Graham Cluley, senior technology consultant at antivirus firm Sophos, said he is not surprised that another MyDoom variant has been released and expects future variants to continue harvesting email addresses from search engines.
"You don't have to be psychic to predict the release of more worms trying to scoop up email addresses from search engines. Unfortunately, we expect to see other worm authors trying similar tricks in the future," said Cluley.
Earlier, both Microsoft and SCO each offered a $250,000 reward to anyone providing information that helped catch the worm's author.
"Someone in the computer underground must know the person or people behind MyDoom.
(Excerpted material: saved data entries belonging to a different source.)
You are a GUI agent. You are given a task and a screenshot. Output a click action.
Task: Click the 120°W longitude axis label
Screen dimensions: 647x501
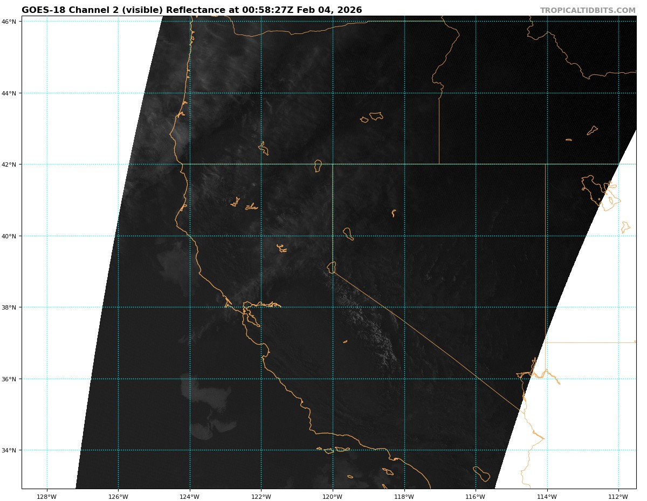pos(333,497)
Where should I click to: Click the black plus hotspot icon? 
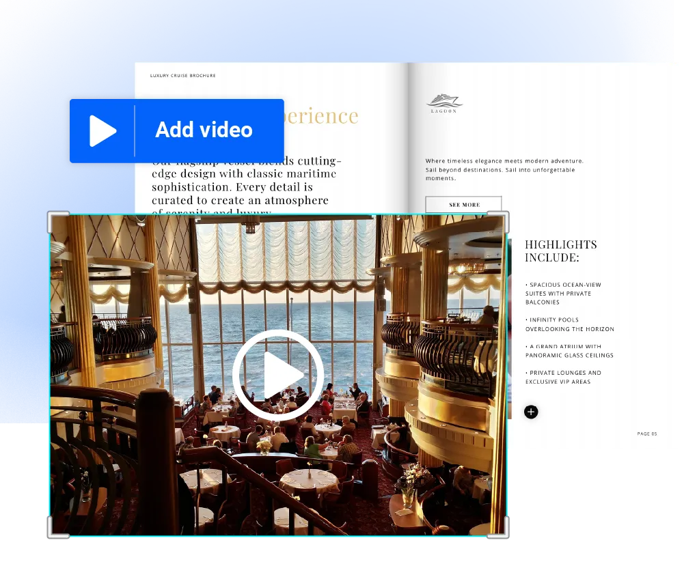click(x=531, y=412)
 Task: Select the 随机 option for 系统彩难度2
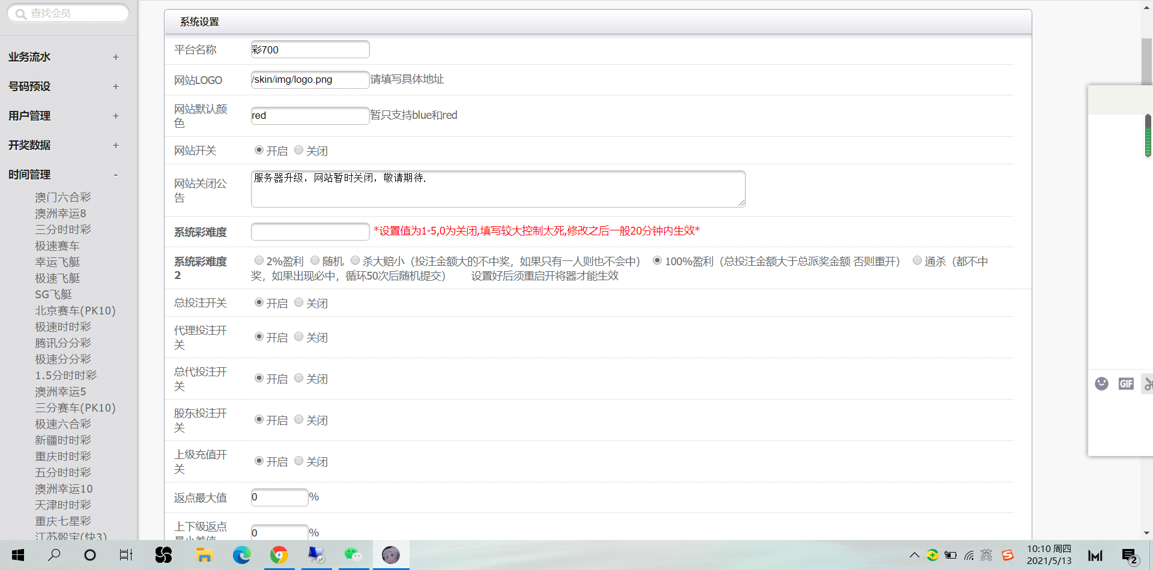coord(315,260)
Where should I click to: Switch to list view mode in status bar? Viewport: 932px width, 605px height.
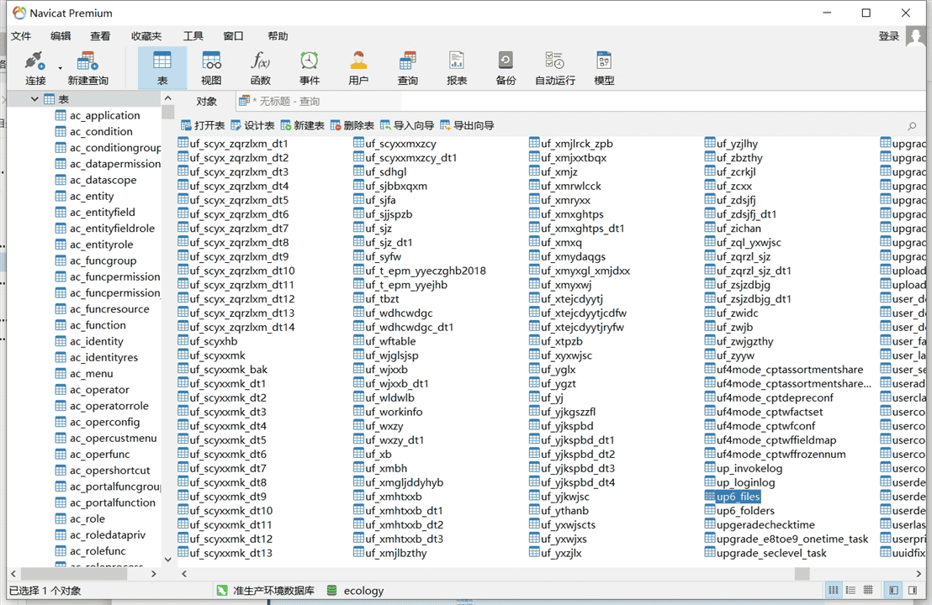pos(850,591)
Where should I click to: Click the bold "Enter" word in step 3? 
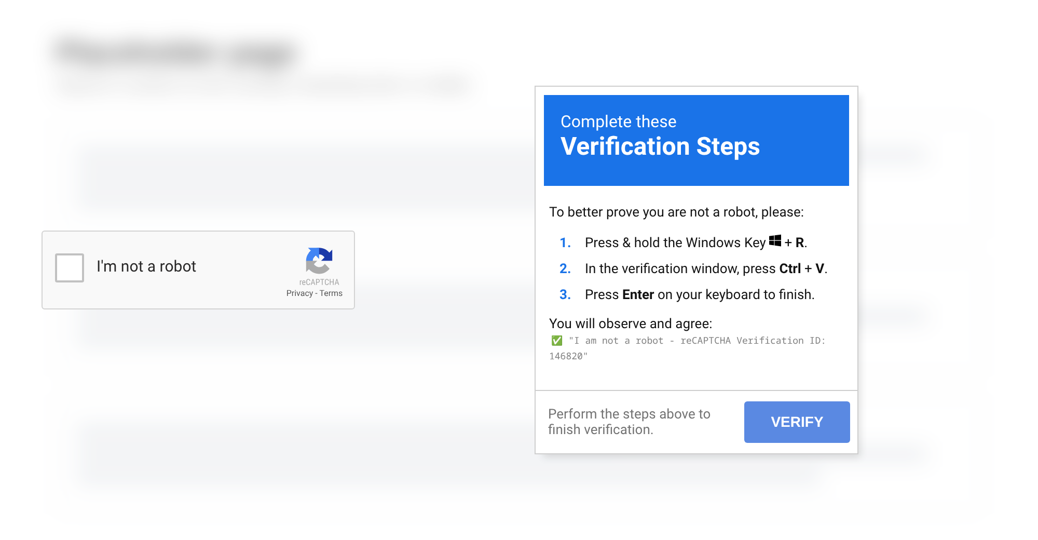click(x=638, y=294)
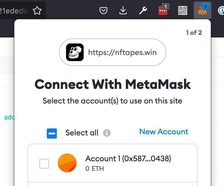224x186 pixels.
Task: Click the wrench developer tools icon
Action: (x=143, y=11)
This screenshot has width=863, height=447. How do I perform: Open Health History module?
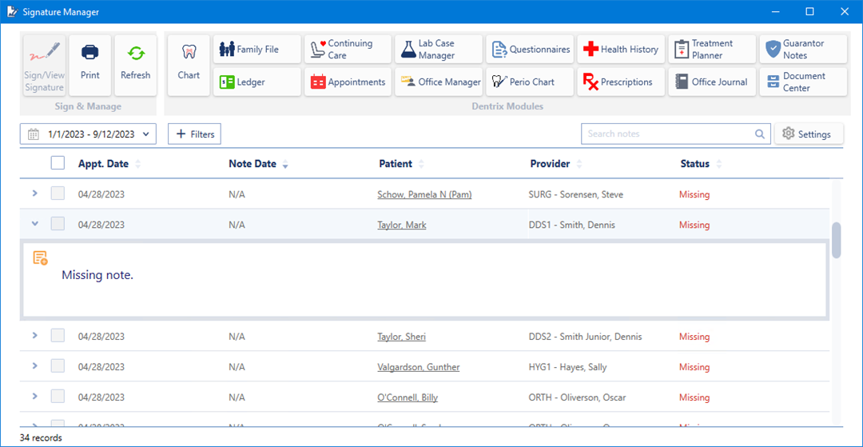[x=621, y=49]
Those with knowledge which may help the investigation should come forward now and pass their information onto the authorities," said Cluley.
At the end of last month, DoubleClick suffered a major blow when a DDoS attack on Tuesday had knocked out its popular online ad-serving service and its own corporate Web site for several hours, as the company officially reported.
The DDoS attack targeted DoubleClick's DNS (domain name system) and interrupted its ability to serve online ads to its 900 customers from about 10:30 a.m. to 2 p.m.
DoubleClick's customers also suffered, their websites containing links to DoubleClick's hosted ads were loaded sluggishly, weren't loaded at all or were loaded incompletely. One DoubleClick customer said he had to remove DoubleClick ads in order to prevent problems for Web site visitors. "We've been running most of the day without DoubleClick ads, so we certainly lost revenue from this," said the technical manager of a media site.
As Lloyd Taylor, vice president of technology at Web monitoring vendor Keynote Systems Inc. said "The attack was against the infrastructure of a service provider, in this case DoubleClick, that is common to many sites. The performance of these sites was dramatically affected by something over which they had no control, and may not even have known about until their customers called in to complain."
In the case of DoubleClick, the DDoS attack against it did not necessarily knock out its customers' sites but caused slowdowns in the loading of Web pages, as DoubleClick's servers could not respond to requests for ads, customers said.